HOW MANY ARE AFFECTED BY BEHAVIOR PROBLEMS? - Many children are confronted with high levels of parental absence, fragmentation of many socializing systems, barriers to healthy development, programs and services, and families who need assistance with providing supportive environments. Sugai, Horner et al of the University of Oregon (2000), suggest that there are three levels of behavior at schools based upon national validation studies. According to their model, 80 to 90 percent of students do not present serious behavior problems, and as a result schools incorrectly assume that these students are well-versed in appropriate learning behaviors. Students who are at risk for behavior problems typically constitute 5 to 15 percent of the school population. This group of students will usually need some type of individual treatment, but will respond well to school-wide structure and behavioral supports. At the top level of this model, approximately 3 percent to 5 percent are students with chronic and intense behavior problems, who will need one-to-one attention beyond the scope of a school-wide prevention approach.

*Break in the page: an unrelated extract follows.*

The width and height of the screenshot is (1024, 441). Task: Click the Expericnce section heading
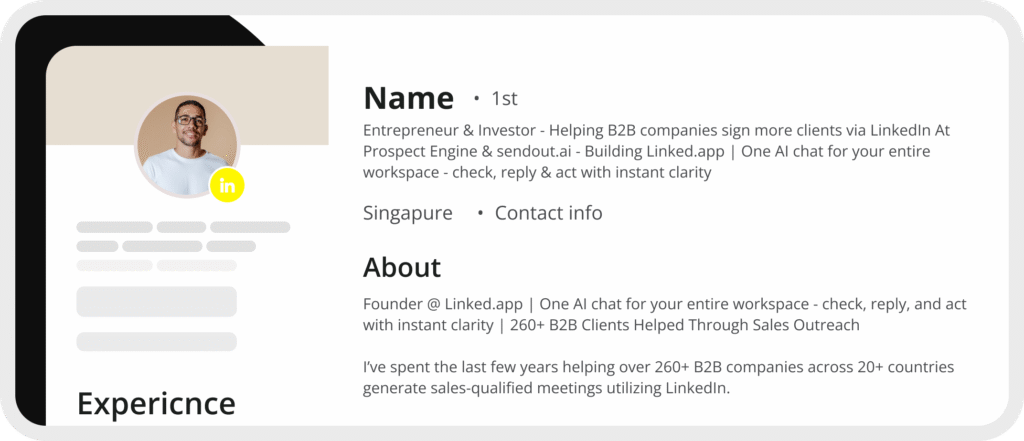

SUGAI AND HORNER MODEL (2000)

Some California program studies suggest that percentages represented in the Horner and Sugai population model may be conservative when applied differentially to regional rural or urban school district populations. In California, for example, the Early Mental Health Initiative (EMHI), operated by the State Department of Mental Health, estimates that at least 30 percent of all elementary school children experience moderate to severe school adjustment difficulties in rural areas. The percentages jump to nearly 70% when they examine their findings for urban areas in California. This would suggest that the following population model more accurately reflects our student population when employing the screening criteria of the California EMHI program:

STATE OF CALIFORNIA DEPARTMENT OF MENTAL HEALTH EMHI PROGRAM

The State of California reports that the behaviors leading to adjustment problems are often detectable at an early age and can be ameliorated through a systematic screening and intervention program.

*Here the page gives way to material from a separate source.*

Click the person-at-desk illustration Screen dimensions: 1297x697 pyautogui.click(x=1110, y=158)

OUTSIDE REFERRALS OFTEN ARE NOT SUFFICIENT - - When students are struggling in school because of emotional or behavioral challenges, they are often referred for outside services and ultimately fail to receive them for a variety of reasons (Poduska & Kendziora, 1999). Among youth referred for outside mental health treatment, 50 to 75 % either do not initiate treatment or terminate prematurely; and, in terms of cost, it is estimated that mental disorders in children under 14 years of age cost our nation about $1.5 billion per year (Kazdin, 1994). School-based intervention teams are highly recommended since students, developmentally, must negotiate two crucial social-behavioral adjustments while at school: Teacher-related and peer-related. In early adolescence, self-related adjustment e.g. managing emotions, being organized, etc, becomes a third key factor (Walker et al, 1995)

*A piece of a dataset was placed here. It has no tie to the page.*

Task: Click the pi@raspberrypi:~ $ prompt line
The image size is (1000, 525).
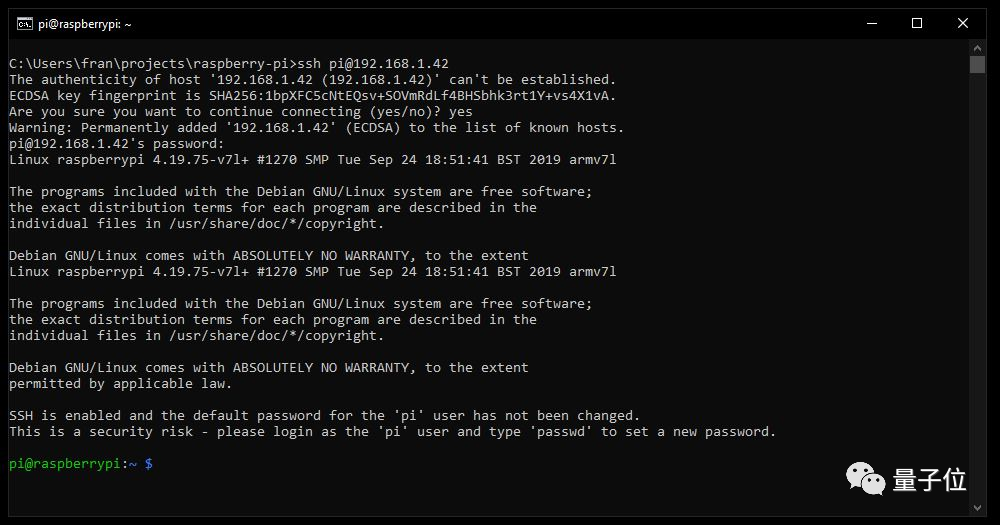Action: pos(81,464)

SPECIAL EDUCATION IS NOT SUFFICIENT - Special education placements for emotionally disturbed students continue to increase without supporting the majority of students with behavior problems. Walker et al (1995) state that the number of students with serious conduct disorders is many times the size of the currently certified emotionally disturbed school-age population. They cite sources that document that conduct-disordered behaviors are dramatically increasing and are impairing the ability of schools to educate all students effectively. In turn, such a pattern of antisocial behavior appears to be “...the single best predictor of adolescent delinquency...[and] of adult criminality” (Wahler & Dumas, 1986, as cited by Walker et al, 1995.)